» Work instructions: Repeat the entries exactly but omit the pictures.

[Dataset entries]
※
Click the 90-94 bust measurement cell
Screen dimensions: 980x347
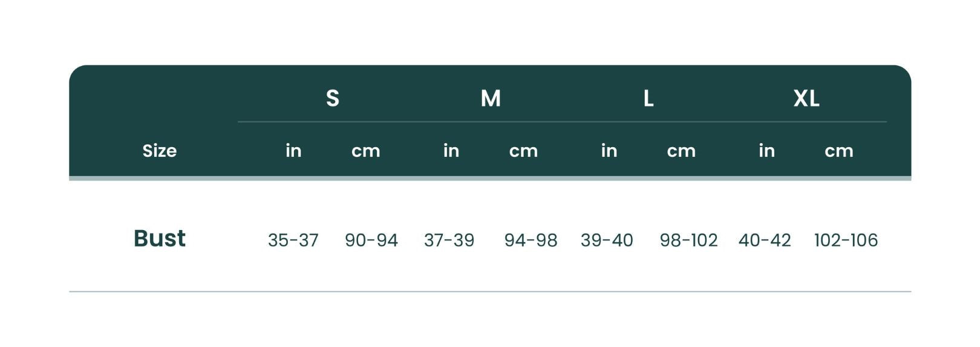[x=371, y=240]
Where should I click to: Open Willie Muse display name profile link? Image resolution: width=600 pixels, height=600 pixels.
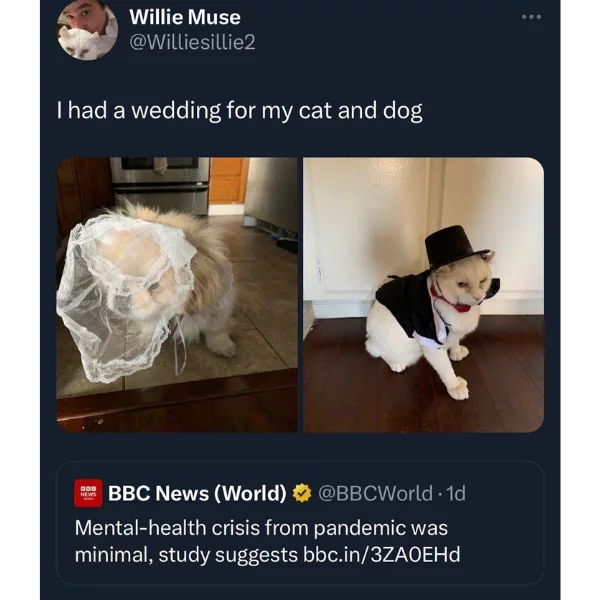pyautogui.click(x=185, y=17)
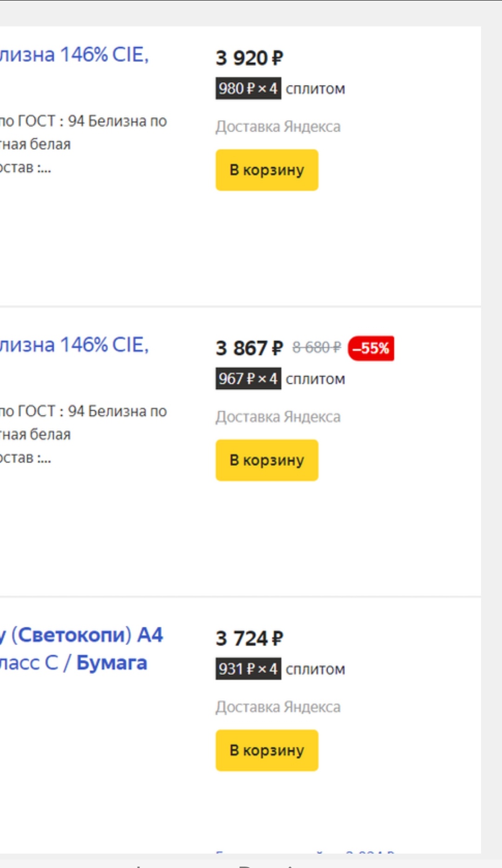Screen dimensions: 502x868
Task: Click 'Доставка Яндекса' under the 967 ₽ split
Action: [x=278, y=417]
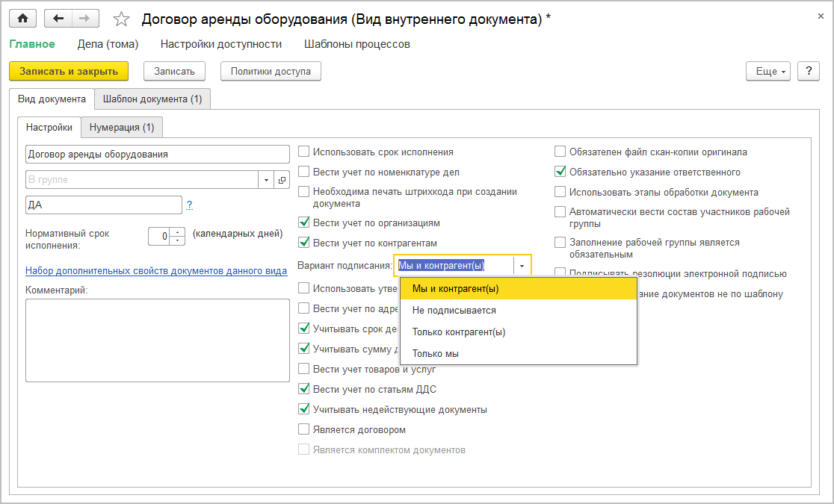Toggle 'Является договором' checkbox
The height and width of the screenshot is (504, 834).
coord(303,429)
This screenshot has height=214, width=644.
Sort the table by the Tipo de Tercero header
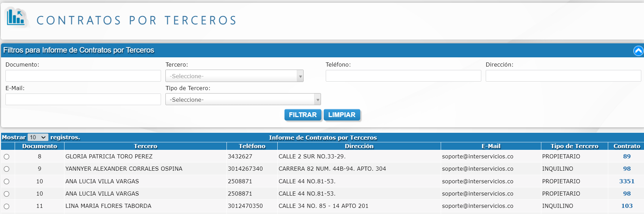click(x=574, y=146)
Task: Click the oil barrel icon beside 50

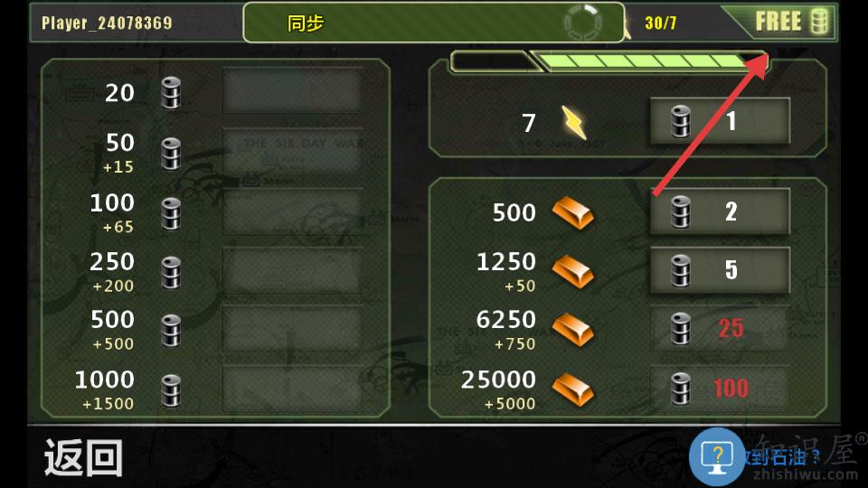Action: (171, 154)
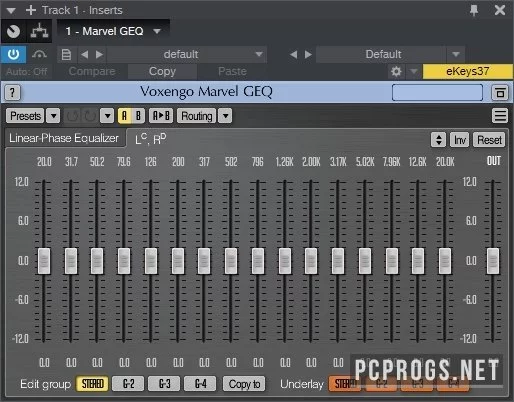This screenshot has width=514, height=402.
Task: Pin the inserts window with pushpin icon
Action: click(474, 10)
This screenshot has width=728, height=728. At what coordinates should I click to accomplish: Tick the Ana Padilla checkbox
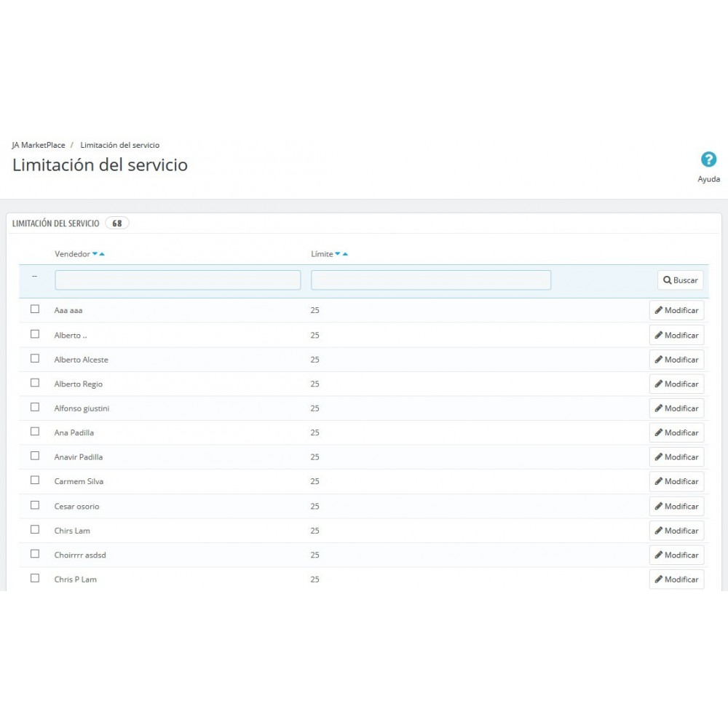(35, 431)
※
» Result:
Click the 90-94 bust measurement cell
Screen dimensions: 980x347
[x=371, y=240]
Where should I click to: Open Willie Muse display name profile link? Image resolution: width=600 pixels, height=600 pixels.
pyautogui.click(x=185, y=17)
Screen dimensions: 502x868
Task: Click 'Доставка Яндекса' under the 967 ₽ split
Action: [x=278, y=417]
Toggle 'Является договором' checkbox
The height and width of the screenshot is (504, 834).
coord(303,429)
This screenshot has height=214, width=644.
Sort the table by the Tipo de Tercero header
click(x=574, y=146)
Task: Click the oil barrel icon beside 50

Action: (171, 154)
This screenshot has width=514, height=402.
Task: Pin the inserts window with pushpin icon
Action: click(474, 10)
This screenshot has width=728, height=728. At what coordinates should I click to accomplish: Tick the Ana Padilla checkbox
(35, 431)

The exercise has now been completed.